POP QUIZ: It's a Thursday night, and you're bored. You could drive to your local cineplex to see Sylvester Stallone and Antonio Banderas chase each other around in Assassins, Demi Moore turn The Scarlet Letter into a bodice ripper, or Steve Guttenberg cheer on a peewee soccer team in The Big Green. Or you could stay home and watch Rachel pine over Ross on Friends, George try to wriggle out of his engagement to Susan on Seinfeld, and Dr. Greene try to save lives -- and his marriage -- on ER.
What do you do?
If you're smart, you stay home. Sure, great movies still come along occasionally (let's see, there was Pulp Fiction -- a year ago), and TV still shows a lot of junk (there's no excuse for Coach). But the fact is, on almost any given night, you have a greater chance of finding something good by watching TV than by going out to the movies.
Think about it: NYPD Blue. The X-Files. Frasier. Roseanne. Murder One. Homicide: Life on the Street. The Larry Sanders Show. Law & Order. Hell, even Melrose Place is more entertaining than most movies -- at least it has a healthy sense of its own ridiculousness. As opposed to, say, Showgirls.
Still not convinced? Then read these 10 simple reasons why the small screen is superior. And if you're still skeptical, maybe you can run out and catch the late show of Mortal Kombat.

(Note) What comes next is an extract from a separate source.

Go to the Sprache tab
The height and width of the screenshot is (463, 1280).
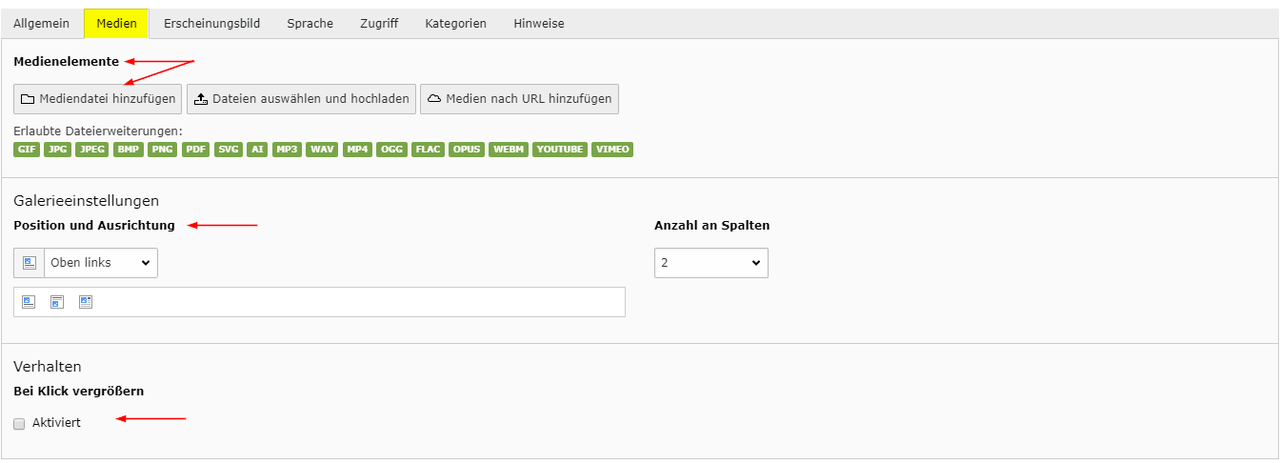pos(310,23)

1 WOMEN THRIVE ON TV. With Roseanne, Grace Under Fire, Murphy Brown, Caroline in the City, and Ellen near the top of the Nielsens, there's no shortage of strong TV women. No wonder seven Oscar-nominated actresses joined TV series this season alone: Christine Lahti (Chicago Hope), Mercedes Ruehl (Frasier), Elizabeth McGovern (If Not for You), Mariel Hemingway (Central Park West), Cathy Moriarty (Bless This House), and Madeline Kahn and Mary Tyler Moore (New York News). Now look at the scintillating parts for women in some of the current top movies: Gwyneth Paltrow cooks supper for detectives Brad Pitt and Morgan Freeman in Seven. Julianne Moore plays a cat-loving ''surveillance expert'' who snuggles up to Stallone in Assassins. Meanwhile, Patrick Swayze, Wesley Snipes, andJohn Leguizamo get to wear all the best dresses in To Wong Foo.
Are TV execs feminist and movie execs sexist? Nope. It all comes down to money. The key to huge opening weekends for movies is young men; they're also the most likely to give a film repeat business. As a result, says McGovern, ''parts in movies for women tend to be less interesting, more the young girlfriend.'' On the other hand, she adds, ''TV advertisers are going after women, and women have the need to see themselves reflected in interesting, dimensional characters.''
With an eye on the increasingly profitable international market, movie studios seem most interested in making action spectaculars -- the less dialogue to be translated, the better. But these projects rarely offer meaty work for actresses. ''Women are being shut out,'' says two-time Oscar winner Sally Field. ''The kind of films I was lucky enough to make in the ['70s and]'80s -- Norma Rae, Places in the Heart, Absence of Malice -- they're not making them anymore.'' That's why the ex-Flying Nun returned to TV for the miniseries A Woman of Independent Means, for which she was recently Emmy-nominated opposite fellow film vets Anjelica Huston (Buffalo Girls) and Glenn Close (who won for Serving in Silence).